» **Problem to solve**: Please make sure what you return matches the listing below exactly, minus its pictures.

· · · · ·

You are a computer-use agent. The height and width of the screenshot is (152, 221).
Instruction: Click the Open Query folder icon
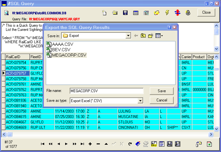coord(115,13)
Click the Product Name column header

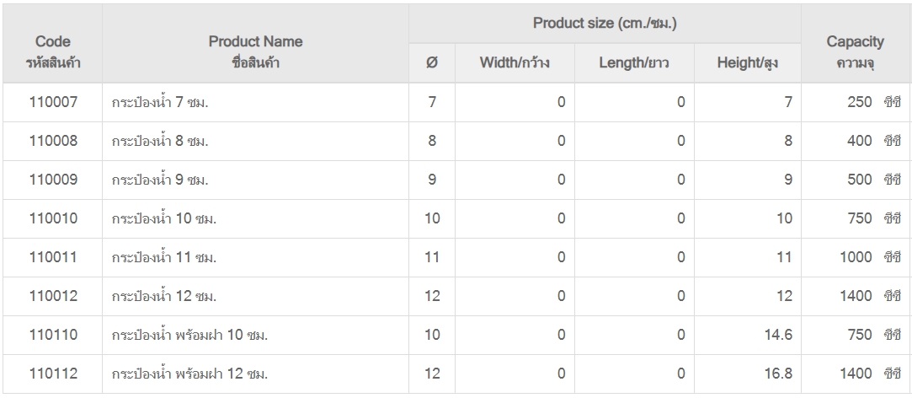click(255, 51)
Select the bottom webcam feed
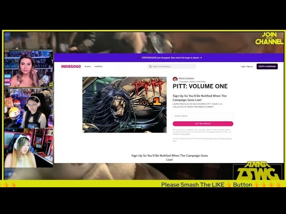This screenshot has height=214, width=286. pos(29,149)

· · · · ·

» **Answer section**:
You are a computer-use agent. The height and width of the screenshot is (152, 221).
Instruction: Click the Open Query folder icon
coord(115,13)
Click the Product Name column header

click(255, 51)
Select the bottom webcam feed
This screenshot has height=214, width=286. pos(29,149)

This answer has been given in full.